Déroulement de l’enquête et arrestations

La sous-direction de la lutte contre l’immigration irrégulière (SDLII) a commencé ses investigations en avril 2025, à la suite d’un renseignement reçu. Les autorités ont rapidement identifié un suspect, élargissant ultérieurement leurs recherches pour remonter l’ensemble du réseau. Des écoutes téléphoniques et une surveillance discrète ont été mises en place, permettant de décrypter le fonctionnement interne du réseau clandestin. Les enquêtes ont révélé une activité continue de production et de vente de faux documents visant à contourner les réglementations sur le séjour en France.

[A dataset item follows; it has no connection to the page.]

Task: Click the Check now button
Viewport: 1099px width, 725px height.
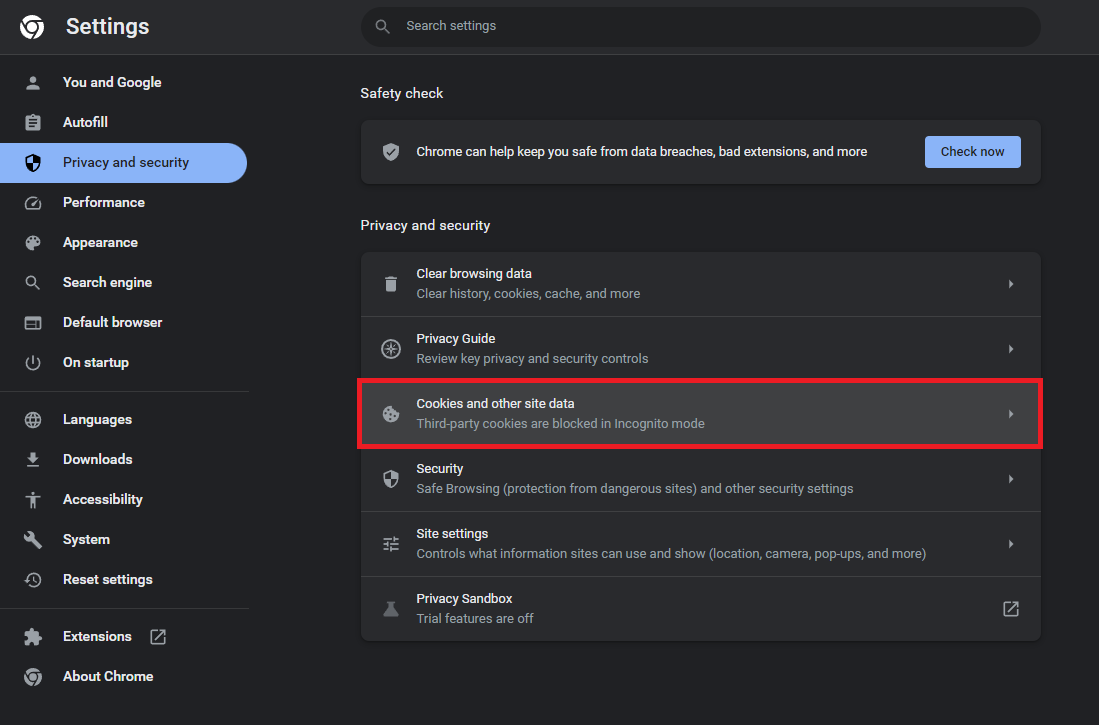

Durant les perquisitions, les forces de l’ordre ont découvert une quantité importante de faux documents, y compris des titres de séjour, passeports de divers pays européens, cartes Vitale et dossiers d’aide médicale. L’estimation des enquêteurs suggère que ces faux papiers étaient vendus pour quelques centaines d’euros chacun, et que plusieurs dizaines d’entre eux auraient été distribués avant que le réseau ne soit démantelé.